「心に咲く花会」樋野興夫コラム

一般社団法人がん哲学外来 理事長 樋野 興夫(順天堂大学 名誉教授)コラムです

第255回「心に咲く花会」 『だけ』&『しかない』 〜 『洗練された人格像』 〜

2023年3月28日千葉県の『柏がん哲学外来』(柏地域医療連携センターに於いて)に赴いた(添付)。【『がんの悩みを病院の外で心おきなく話したい』―『がん哲学外来』は、がん患者、経験者、ご家族のための対話の場です。 樋野興夫先生とゆっくり語り合ってみませんか? 1組40分程度で参加費は無料です。 今回は3組の面談をお受けいたします。
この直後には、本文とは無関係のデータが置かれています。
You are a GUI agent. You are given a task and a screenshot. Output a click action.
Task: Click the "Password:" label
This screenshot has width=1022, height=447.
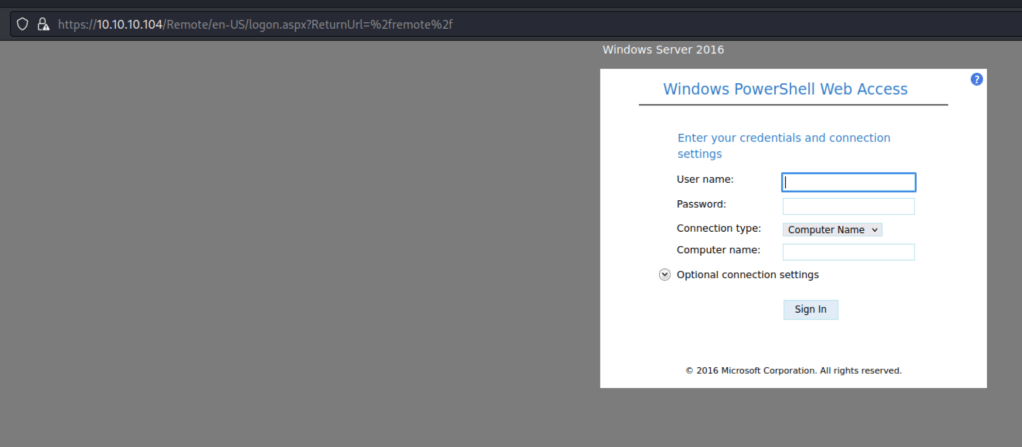pyautogui.click(x=701, y=204)
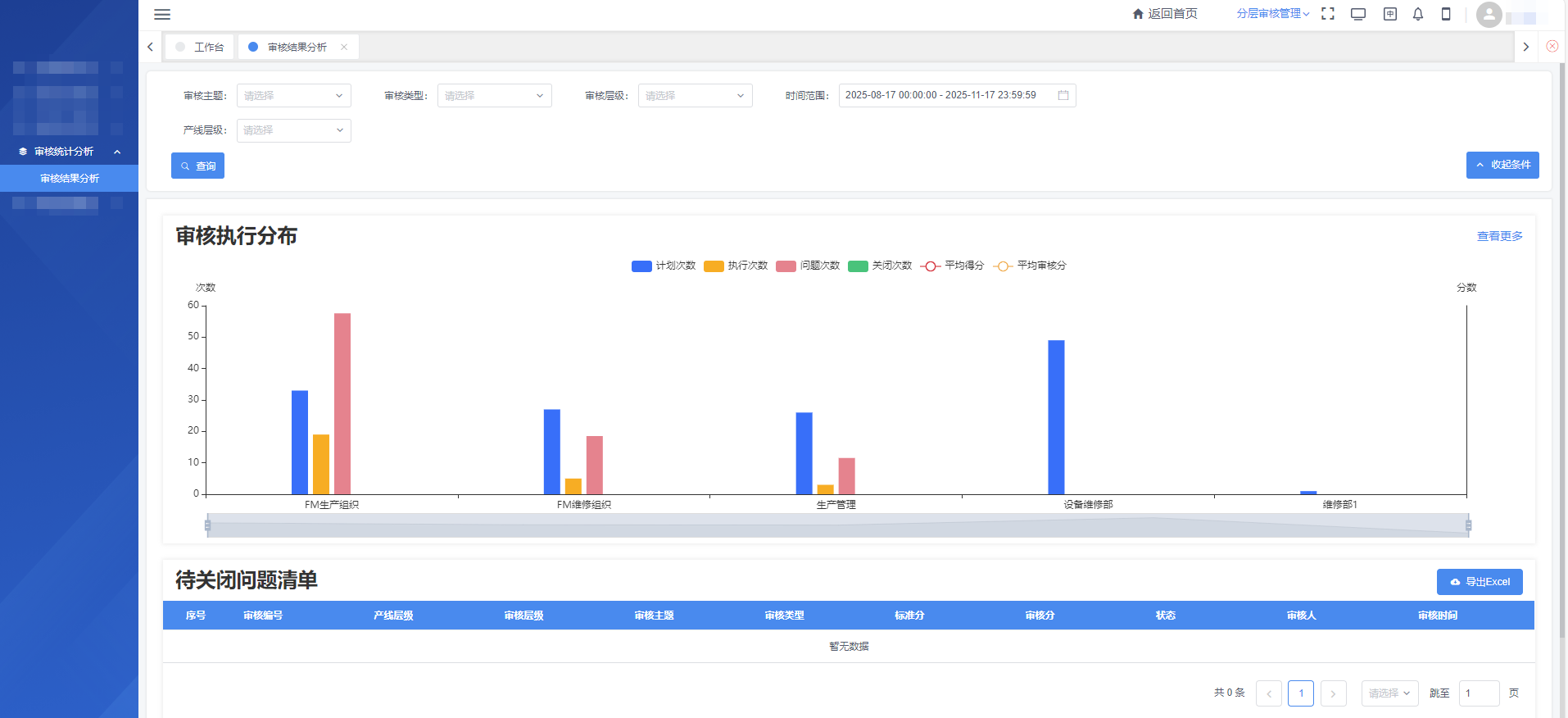
Task: Click the 导出Excel button
Action: pyautogui.click(x=1479, y=582)
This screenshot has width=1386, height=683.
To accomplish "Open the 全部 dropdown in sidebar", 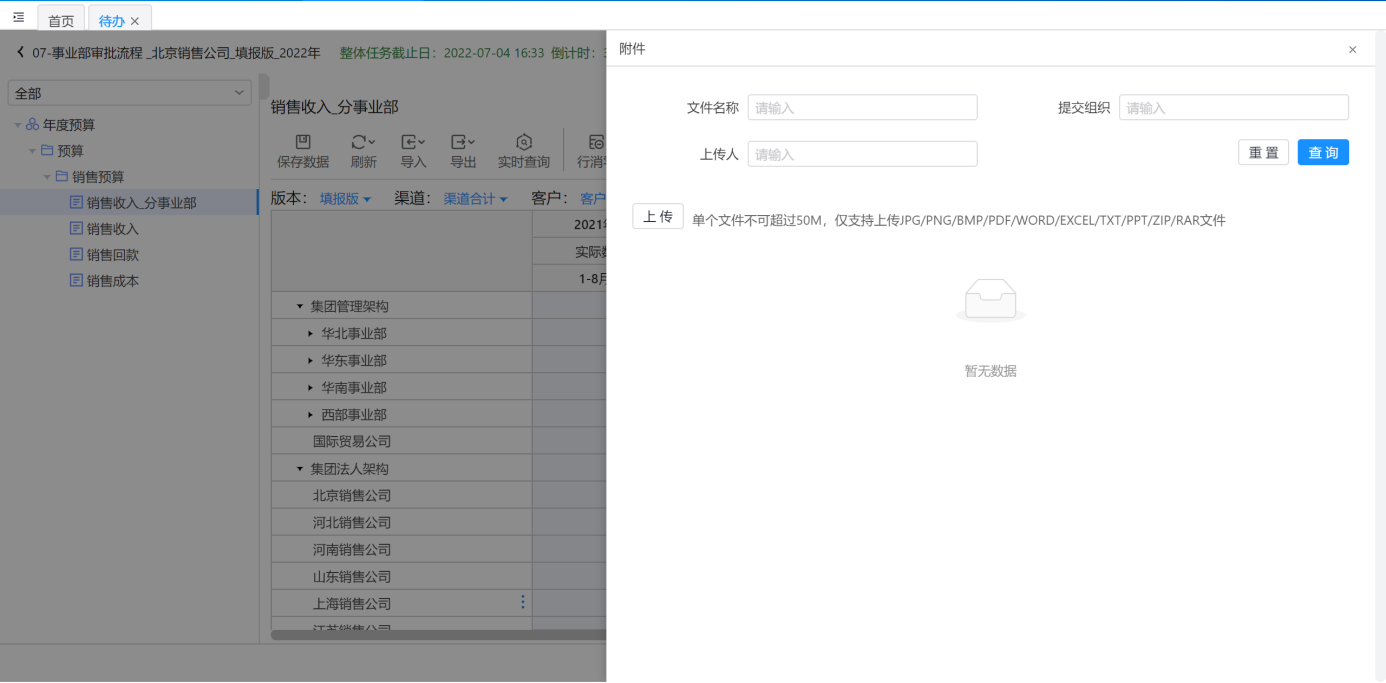I will [x=129, y=93].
】と紹介されている。 今回、3組の個人面談の時が与えられた。 大変有意義な貴重の時となった。 終了後は、スッタフと昼食の時を持った。 【『人生の邂逅の3大法則 〜 良き先生、良き友、良き読書 〜』を、さりげなく語った。 また、夏目漱石(1867 - 1916)の『ほかの所は何をみても東京の足元にも及ばないが(道後)温泉だけは ―― 立派なものだ』(『坊ちゃん』)、『あれが日本一の名物だ(富士山)あれより他に ―― 自慢なものは何もない ――』(『三四郎』)から『だけ』&『しかない』(『われ21世紀の新渡戸とならん』e-grape 発行2003年)(添付)が、病理診断を行う病理医の・心得・覚悟であることも語った。『風貌を診て、心まで読む』は、病理医の基本であり、『がん哲学外来の現場・実践』においても必須でもあろう。】の話で大いに盛り上がった。

 

それから、東京都世田谷区の経堂に向かった。 恵泉女学園での送別会に出席した。 筆者は2021年7月1日、新渡戸稲造(1862-1933)から学んだ河井道(1877-1953)が、初代学園長である恵泉女学園の9代目理事長を拝命したので、今回、閉会で【河井道は自著『わたしのランターン』の終わりに『ここまで、わたしは、私のランターンをかかげてきた。時がくると、それは別の手へとひき継がれて、さらに先へと運ばれていくであろう。私たちの魂の「太陽」が、この世界の面から、うれいと闇の跡をひとひらも残さず追いはらうまで、このランターンが、芯を切りととのえられ、燃え続けていくように、わたしはそれのみを願っている』と記述している。】と語る機会が与えられた。 女子教育に 大いなる理解を示した新渡戸稲造東京女子大学 初代学長)が、河井道(恵泉女学園 創立者)、津田梅子(1864―1929; 女子英學塾 創立者)、安井てつ(1870-1945;東京女子大学 第2代学長)を 援護した三人に共通するのは『洗練された自尊心』の人格像であると考える。 まさに、『種を蒔く人になりなさい』の実践であろう。